Identification of differentially expressed microRNAs in knee anterior cruciate ligament tissues surgically removed from patients with osteoarthritis

• Published in: International journal of molecular medicine Vol. 40; no. 4; pp. 1105 - 1113
• Main Authors: Li, Bin, Bai, Lunhao, Shen, Peng, Sun, Yue, Chen, Zhizuo, Wen, Yu
• Format: Journal Article
• Language: English
• Published: Greece Spandidos Publications UK Ltd 01.10.2017; D.A. Spandidos
• Subjects: Aged; Anterior Cruciate Ligament - metabolism; Anterior Cruciate Ligament - pathology; Anterior Cruciate Ligament - surgery; Arthritis; Biosynthesis; Bone Morphogenetic Protein 2 - genetics; Bone Morphogenetic Protein 2 - metabolism; Case-Control Studies; Cell adhesion & migration; Cell cycle; Chemokines; Collagen; Collagen Type I - genetics; Collagen Type I - metabolism; Core Binding Factor Alpha 1 Subunit - genetics; Core Binding Factor Alpha 1 Subunit - metabolism; Disease; Female; Fertilins - genetics; Fertilins - metabolism; Gene Expression Profiling; Gene Expression Regulation; Gene Ontology; Genes; Homeostasis; Humans; Interleukin-6 - genetics; Interleukin-6 - metabolism; Knee; Knee Joint - metabolism; Knee Joint - pathology; Knee Joint - surgery; Ligaments; Ligands; Male; MicroRNAs; MicroRNAs - classification; MicroRNAs - genetics; MicroRNAs - metabolism; Middle Aged; Molecular Sequence Annotation; Oligonucleotide Array Sequence Analysis; Ontology; Osteoarthritis - genetics; Osteoarthritis - metabolism; Osteoarthritis - pathology; Osteoarthritis - surgery; Pathogenesis; Principal components analysis; Proteins; Real-Time Polymerase Chain Reaction; RNA polymerase; Signal transduction; Software; Studies; Transforming Growth Factor beta - genetics; Transforming Growth Factor beta - metabolism
• ISSN: 1107-3756; 1791-244X
• DOI: 10.3892/ijmm.2017.3086

The degradation of cruciate ligaments is frequently observed in degenerative joint diseases, such as osteo-arthritis (OA).

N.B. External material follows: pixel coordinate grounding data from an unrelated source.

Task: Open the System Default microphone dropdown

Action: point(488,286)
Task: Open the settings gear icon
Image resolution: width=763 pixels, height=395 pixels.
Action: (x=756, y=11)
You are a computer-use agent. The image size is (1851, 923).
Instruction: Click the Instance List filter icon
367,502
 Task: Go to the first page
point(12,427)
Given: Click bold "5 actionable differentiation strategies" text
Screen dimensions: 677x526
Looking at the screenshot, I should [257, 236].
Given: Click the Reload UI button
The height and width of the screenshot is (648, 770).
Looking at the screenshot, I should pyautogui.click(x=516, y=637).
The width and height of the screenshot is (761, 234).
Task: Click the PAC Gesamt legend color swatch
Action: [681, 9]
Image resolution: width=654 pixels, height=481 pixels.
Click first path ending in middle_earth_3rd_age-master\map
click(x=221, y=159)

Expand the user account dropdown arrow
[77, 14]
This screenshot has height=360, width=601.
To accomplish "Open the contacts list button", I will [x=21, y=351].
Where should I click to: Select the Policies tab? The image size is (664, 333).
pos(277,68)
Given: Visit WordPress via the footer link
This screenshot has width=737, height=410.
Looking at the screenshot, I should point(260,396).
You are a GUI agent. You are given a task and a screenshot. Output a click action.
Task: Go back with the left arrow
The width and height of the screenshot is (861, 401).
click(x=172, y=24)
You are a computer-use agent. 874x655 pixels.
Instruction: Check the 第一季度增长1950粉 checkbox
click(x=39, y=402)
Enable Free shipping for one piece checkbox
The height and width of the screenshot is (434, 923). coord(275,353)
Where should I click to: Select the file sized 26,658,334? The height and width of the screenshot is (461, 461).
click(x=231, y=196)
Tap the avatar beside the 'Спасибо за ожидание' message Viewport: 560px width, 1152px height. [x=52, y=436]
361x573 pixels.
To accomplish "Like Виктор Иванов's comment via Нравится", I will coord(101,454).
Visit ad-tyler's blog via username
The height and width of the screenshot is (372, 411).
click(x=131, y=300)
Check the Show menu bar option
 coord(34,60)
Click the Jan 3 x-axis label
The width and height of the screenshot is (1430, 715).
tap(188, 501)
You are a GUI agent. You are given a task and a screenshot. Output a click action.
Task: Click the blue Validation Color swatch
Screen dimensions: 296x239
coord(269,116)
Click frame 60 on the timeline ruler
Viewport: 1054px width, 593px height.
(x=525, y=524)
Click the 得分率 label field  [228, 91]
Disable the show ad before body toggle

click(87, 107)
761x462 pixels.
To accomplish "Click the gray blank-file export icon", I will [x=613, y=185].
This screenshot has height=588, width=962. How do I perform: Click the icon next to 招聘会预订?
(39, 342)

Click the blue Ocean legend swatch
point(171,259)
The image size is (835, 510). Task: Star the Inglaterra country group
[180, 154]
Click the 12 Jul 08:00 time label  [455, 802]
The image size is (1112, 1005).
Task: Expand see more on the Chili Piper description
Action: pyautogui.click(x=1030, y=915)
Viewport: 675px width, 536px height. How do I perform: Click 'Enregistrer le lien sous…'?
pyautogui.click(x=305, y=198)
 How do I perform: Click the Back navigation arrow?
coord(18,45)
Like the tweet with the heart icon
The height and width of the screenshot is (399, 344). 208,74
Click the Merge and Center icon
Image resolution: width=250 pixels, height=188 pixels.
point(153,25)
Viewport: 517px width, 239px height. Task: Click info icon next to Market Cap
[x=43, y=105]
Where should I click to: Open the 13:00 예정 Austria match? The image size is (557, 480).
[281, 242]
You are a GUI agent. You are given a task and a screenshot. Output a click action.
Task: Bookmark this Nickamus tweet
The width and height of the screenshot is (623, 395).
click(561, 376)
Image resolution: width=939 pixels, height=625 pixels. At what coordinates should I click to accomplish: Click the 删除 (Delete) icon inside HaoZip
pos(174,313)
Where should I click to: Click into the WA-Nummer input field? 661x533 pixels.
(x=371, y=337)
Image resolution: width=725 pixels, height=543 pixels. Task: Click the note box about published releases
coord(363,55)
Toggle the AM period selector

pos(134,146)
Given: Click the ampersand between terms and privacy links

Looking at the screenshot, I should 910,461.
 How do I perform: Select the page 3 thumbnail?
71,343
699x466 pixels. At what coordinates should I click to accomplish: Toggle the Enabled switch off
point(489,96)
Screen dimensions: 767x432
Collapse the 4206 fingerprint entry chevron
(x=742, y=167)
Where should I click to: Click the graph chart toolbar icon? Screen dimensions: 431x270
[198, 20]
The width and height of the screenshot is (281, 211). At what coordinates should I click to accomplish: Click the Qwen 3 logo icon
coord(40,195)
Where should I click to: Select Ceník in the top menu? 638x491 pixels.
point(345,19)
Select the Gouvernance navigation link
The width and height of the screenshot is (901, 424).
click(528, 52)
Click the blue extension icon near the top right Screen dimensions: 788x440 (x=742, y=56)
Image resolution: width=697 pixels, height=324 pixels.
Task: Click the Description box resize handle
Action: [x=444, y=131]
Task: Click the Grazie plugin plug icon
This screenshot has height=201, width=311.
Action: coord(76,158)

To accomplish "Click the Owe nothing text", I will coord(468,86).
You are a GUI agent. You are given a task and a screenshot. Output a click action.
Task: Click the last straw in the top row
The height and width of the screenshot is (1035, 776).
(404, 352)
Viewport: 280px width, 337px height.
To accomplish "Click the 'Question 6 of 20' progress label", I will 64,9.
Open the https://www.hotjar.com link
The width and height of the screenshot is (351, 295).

The present study aimed to identify the differentially expressed microRNAs (miRNAs or miRs) in knee anterior cruciate ligament (ACL) tissues derived from patients with OA and in health subjects (non-OA). By using Affymetrix miRNA 4.0 microarrays, a total of 22 miRNAs (including let-7f-5p, miR-26b-5p and miR-146a-5p) were found to be upregulated, while 17 (including miR-18a-3p, miR-138-5p and miR-485-3p) were downregulated in the osteoarthritic ACL tissues (fold change ≥2, P-value <0.05). The expression levels of 12 miRNAs were validated by quantitative PCR, and the corresponding results revealed an excellent correlation with the microarray data (R2=0.889). Genes (such as a disintegrin and metalloproteinase domain with thrombospondin type-1 motifs, bone morphogenetic protein-2, runt related transcription factor-2, collagen-1A1 and 2, interleukin-6 and transforming growth factor-β) involved in cartilage development and remodeling, collagen biosynthesis and degradation, inflammatory response and extracellular matrix homeostasis were predicted as potential targets of the dysregulated miRNAs. Moreover, a large set of putative genes were enriched in OA pathogenesis‑associated pathways (such as mitogen-activated protein kinase and vascular endothelial growth factor signaling pathway). Collectively, the data from our study provides novel insight into the ligament injury-related miRNA dysregulation in patients with OA.